No Ric Flair this week, apparently too busy for this crunch game – probably out shopping for poor fitting trousers. Priorities.
Moor Lane was in particularly good condition considering the time of year and following heavy rainfall from the week previous. No dog shite. Freshly cut. Clear white lines. Just how the Ramblers like it.
The forever faithful 3-5-2 formation resumed and the familiar spine at the back of Egan, Doherty and Duffy. White and Bradders Bro on the wings ready to run riot. With no Ben Phillips available as he was away with his girlfriend buying tampons and matching pajamas, the centre of midfield belonged to Kresnyak and Newton.
Captain Holt and Shields leading from the front ready to penetrate. Giggity!!!

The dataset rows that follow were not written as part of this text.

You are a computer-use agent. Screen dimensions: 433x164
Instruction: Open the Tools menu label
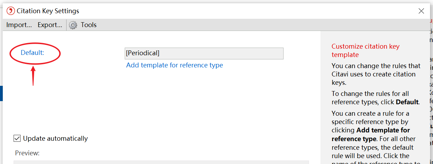[x=88, y=25]
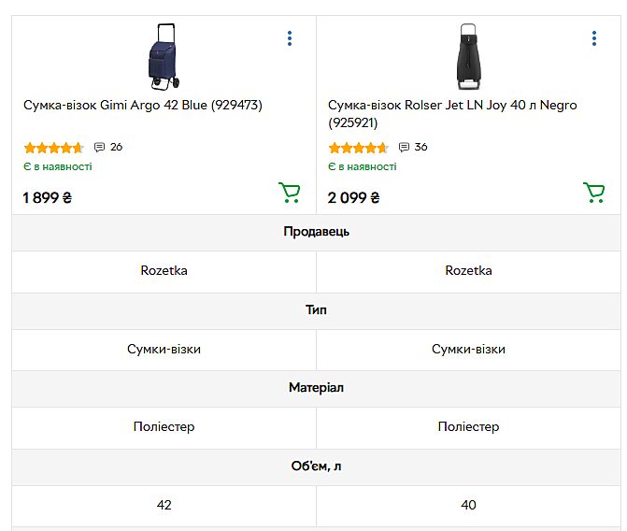Open three-dot menu for Gimi Argo bag
Image resolution: width=627 pixels, height=531 pixels.
pos(290,38)
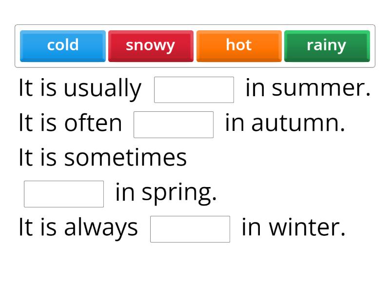Click the words "in summer."

(308, 88)
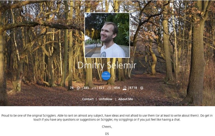Click the DS signature text
Screen dimensions: 215x136
coord(107,134)
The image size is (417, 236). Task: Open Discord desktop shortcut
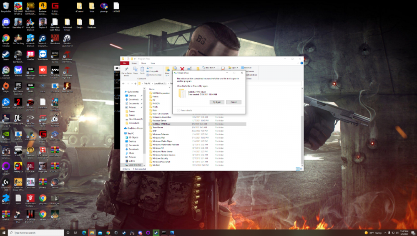tap(6, 24)
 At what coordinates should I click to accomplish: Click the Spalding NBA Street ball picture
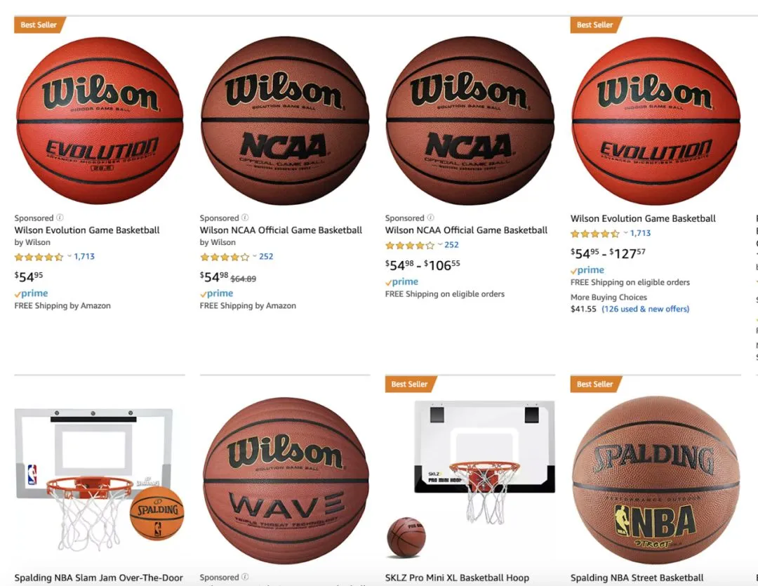656,480
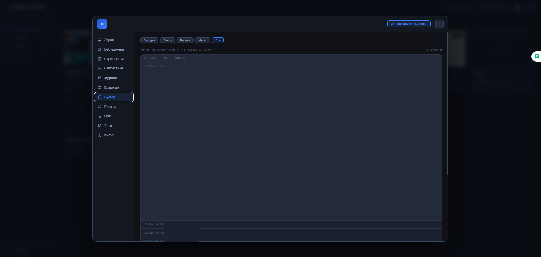Image resolution: width=541 pixels, height=257 pixels.
Task: Select the Все filter chip
Action: point(218,40)
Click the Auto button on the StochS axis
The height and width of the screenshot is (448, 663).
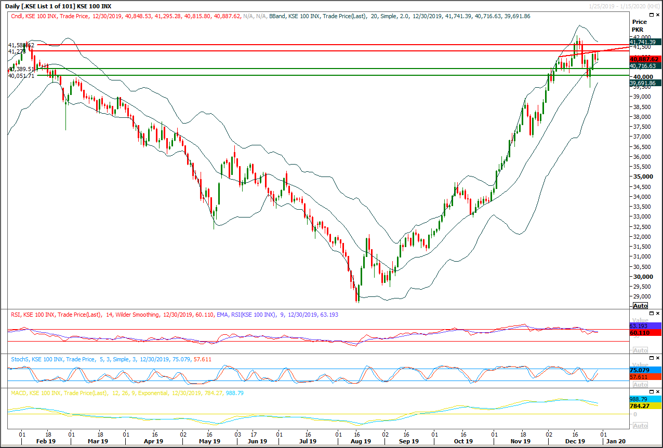(x=640, y=384)
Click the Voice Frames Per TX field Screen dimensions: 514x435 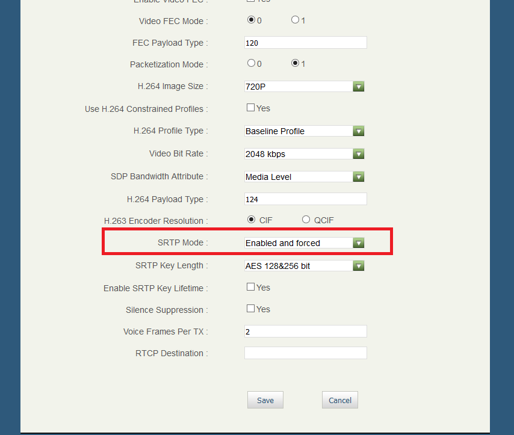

After some pre-match kick ups and a cross bar challenge or two, the referee called for captains. The 1’s started well with a fast paced influx of pressure that the 2’s couldn’t handle. A long Rory Delap style throw from White found its way into the mixer to be met by the flying forehead of a Jason Statham lookalike – Doherty hammered home. The 2’s were stunned and after a piercing ball into the box moments later from White, Captain Holty smashed home from 5 yards. VAMOS!!!
2-0 up with half an hour gone and the 1’s were awarded a penalty. During last week’s game at Pinehurst, Holty decided to slap a young boy and concede a penalty. This week, the tides had turned and Holty was pulled down by some erratic 2’s defending. Following some flirting and shoddy banter from an old 1’s ‘legend’ in Bagpuss, Captain Holty tactically decided to blast the ball 40 meters over the goal to give the 2’s hope. He then also subbed himself off. Noble.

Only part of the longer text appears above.